Trabajadas como un marfil que todavía tuviera carne, las he visto en hueso de aguacate y hueso de mamey. Intrincadas como los laberintos diminutos que hacen los chinos en el corazón más fino y puro del colmillo sacrificado, nunca consiguen esa precisión en los contornos. Están hechas de semilla nada más. Su condición es fugaz, se pudre o prende en tierra, o se petrifica algunos años gracias al barniz.
Se da la costumbre de que haya artistas que labran estas semillas. En su mayoría hombres viejos; toma tiempo aprender la finura del miniaturista, y que alcance mitos que contar, imágenes que recordar, escenas de labor y combate.
Hasta allá les han llegado noticias de una semilla de coco, que se pone más dura, y aunque raja por sus vetas, no está seca, parece cera. Pero no la conocen. Trabajan sólo los huesos de las deleznables y sabrosas frutas, que apenas fueron pretexto de la semilla, su crisálida.
En una que me mostró un día hace cuántos años ya, el sacristán de la escuela (le decían, y han de decir todavía, porque toca la campana cada tanto, como las iglesias), volaban seis águilas blancas y simétricas, parecidas a las gaviotas. Pero en las montañas no hay gaviotas.
Los zopilotes, alejados, altos, papalotes que perdieron el hilo, acechan esperando que después de la función queden migajas para ellos.
Hacia adentro de la semilla o hueso de aguacate, labrado por el campanero escolar en sus ratos de ocio (que es cuando, como él dice, le viene la paciencia de la inspiración), la escena se entrama en bosques y caminos, una ciénaga, un cementerio y tres pueblos en las laderas.
Las águilas han bajado mucho. Vieron al zorro.

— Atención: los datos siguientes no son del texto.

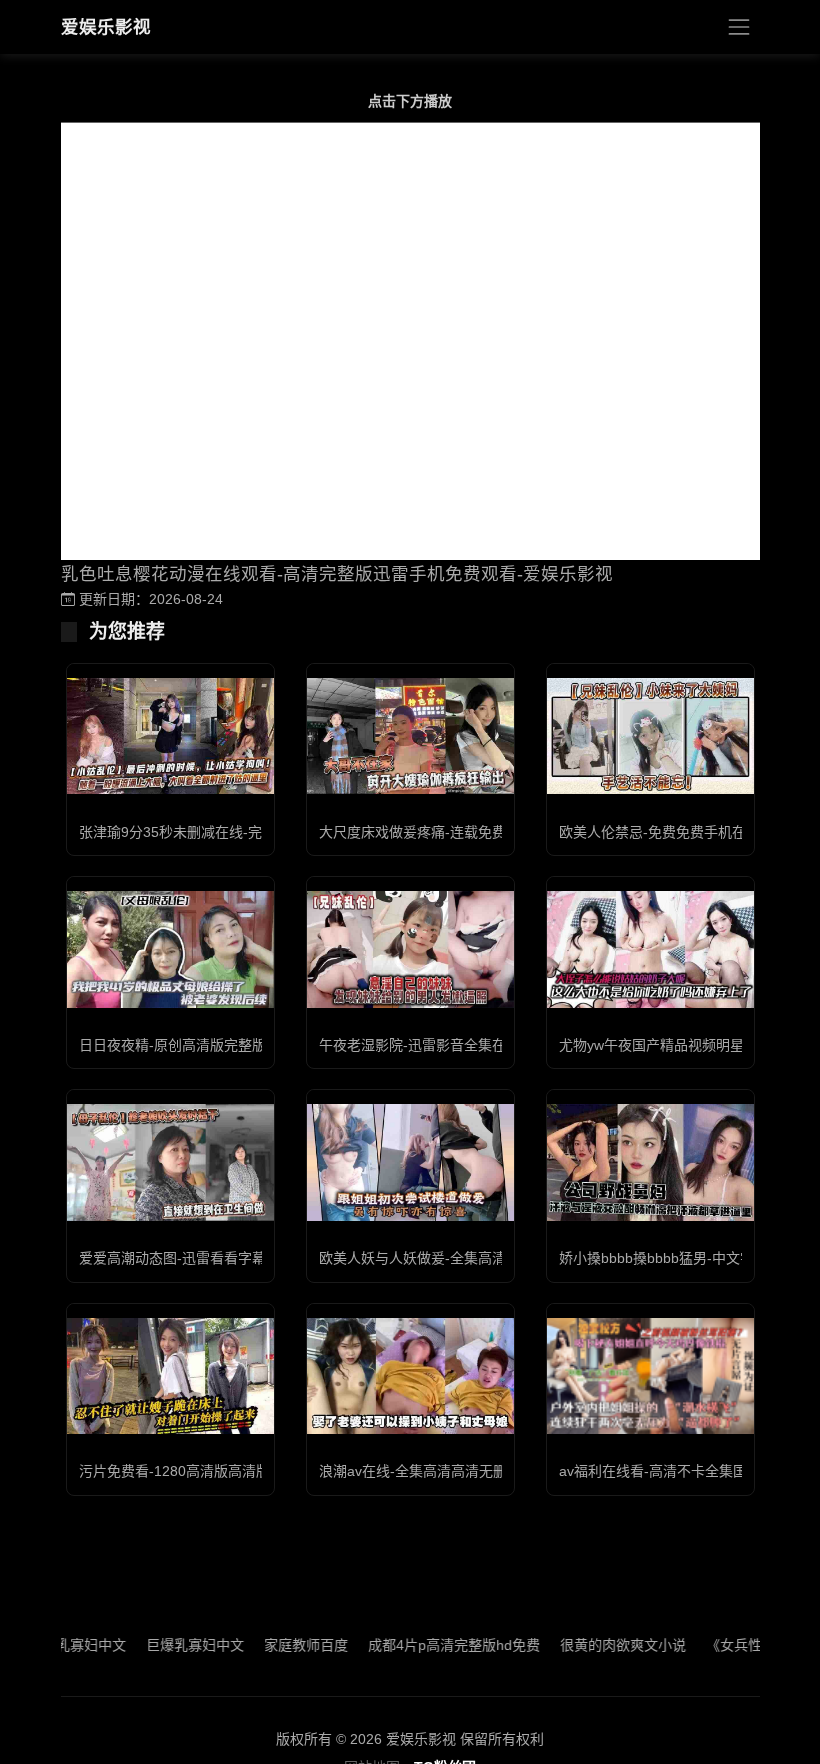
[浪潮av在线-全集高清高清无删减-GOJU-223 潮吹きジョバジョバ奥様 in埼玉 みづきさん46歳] (410, 1376)
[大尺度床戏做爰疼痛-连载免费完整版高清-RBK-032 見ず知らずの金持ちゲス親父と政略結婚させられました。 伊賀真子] (410, 736)
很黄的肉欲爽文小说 (594, 1645)
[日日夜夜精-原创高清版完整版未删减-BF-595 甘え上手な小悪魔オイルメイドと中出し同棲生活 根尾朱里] (170, 949)
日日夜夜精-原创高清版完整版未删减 (193, 1045)
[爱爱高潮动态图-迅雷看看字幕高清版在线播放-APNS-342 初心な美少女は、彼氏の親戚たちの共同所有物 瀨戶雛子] (170, 1162)
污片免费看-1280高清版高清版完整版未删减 (216, 1471)
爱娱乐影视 (106, 27)
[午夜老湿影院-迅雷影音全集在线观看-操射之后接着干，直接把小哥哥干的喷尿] (410, 949)
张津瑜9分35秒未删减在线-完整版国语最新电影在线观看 (254, 832)
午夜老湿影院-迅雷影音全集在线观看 (433, 1045)
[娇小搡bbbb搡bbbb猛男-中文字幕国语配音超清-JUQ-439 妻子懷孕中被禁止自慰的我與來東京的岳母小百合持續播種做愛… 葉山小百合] (650, 1162)
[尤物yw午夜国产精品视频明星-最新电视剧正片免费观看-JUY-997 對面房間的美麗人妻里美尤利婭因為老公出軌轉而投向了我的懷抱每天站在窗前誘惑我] (650, 949)
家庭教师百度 (277, 1645)
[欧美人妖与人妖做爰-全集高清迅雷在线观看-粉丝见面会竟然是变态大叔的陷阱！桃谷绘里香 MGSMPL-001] (410, 1162)
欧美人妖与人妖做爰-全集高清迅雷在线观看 (454, 1258)
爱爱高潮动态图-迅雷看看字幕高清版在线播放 (221, 1258)
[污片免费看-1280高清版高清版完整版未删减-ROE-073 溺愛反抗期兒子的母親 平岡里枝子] (170, 1376)
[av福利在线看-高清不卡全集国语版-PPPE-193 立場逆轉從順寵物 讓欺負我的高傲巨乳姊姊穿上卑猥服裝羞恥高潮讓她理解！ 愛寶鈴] (650, 1376)
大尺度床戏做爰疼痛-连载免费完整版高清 (447, 832)
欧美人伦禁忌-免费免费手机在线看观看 (680, 832)
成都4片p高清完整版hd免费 (425, 1645)
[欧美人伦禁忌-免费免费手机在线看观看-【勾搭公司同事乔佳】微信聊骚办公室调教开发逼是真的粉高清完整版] (650, 736)
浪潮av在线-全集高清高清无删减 (420, 1471)
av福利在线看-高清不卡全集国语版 (667, 1471)
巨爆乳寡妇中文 (166, 1645)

El talento del zopilote es oler la carne muerta; el del águila, distinguir de lejos la carne viva y darle presa.
El zorro se ha escabullido, fantasma en la maleza, ondeando en el arrastre su orgullosa cola con brillos de oro y plata, como los pilares de que está cubierta doña Blanca en la ronda infantil.
Acaba de cruzar el camino, un momento en claro que favorecía a las águilas, pero algo las distrajo, tal vez los hombres aproximándose camino abajo.
La misma distracción aprovecha el correcaminos, aunque no es con él la cacería. Igual entonces cruza. A los correcaminos les encanta creer que la cosa es con ellos. Es su forma de darse importancia. Y entonces huyen, corren. Por eso cuando mueren son pura rama seca, no dejan nada que comer ni a los gusanos, de tanto quemar músculos hasta no dejar rastro de ninguno.
Aunque parezca mentira, entre las matas transitan colibríes, libélulas y mariposas amarillas. Pero los detalles se funden, porque esta materia no tiene los secretos andamiajes del marfil, su calidad es húmeda, blanda, imprecisa.
El campanero y labrador dice que allí ya no se ve, pero que en el cruce de camino quedaron las huellas del zorro, el rastro perdido de la presa que las águilas quizás alucinaron y despertaron en los zopilotes sueños guajiros de despojos en rebatinga.
``Es la historia del Tío Zorro'', me dice hasta cuando terminamos el recorrido por su miniatura de hueso. Una versión de su tierra que heredó desde niño y ha labrado una y otra vez, para vender o regalar. Como esos pueblos que cuentan en chaquira o estambre una y otra vez la cacería del mismo venado y su transfiguración, o esos otros que pintan en iconos laminados una y otra vez la cacería del mismo hombre, que al final resucita.
Cada pueblo cree lo que puede, y lo recrea con los materiales al alcance. En aquella hondonada del trópico absoluto trabajan semillas para fijar historias. Pero sólo de aguacate o de mamey.
La madera, en cambio, la usan para hacer sus herramientas. Y con barro hacen las paredes de casas y graneros. Y carecen de otro metal que no sea el de sus cuchillos y sus ollas.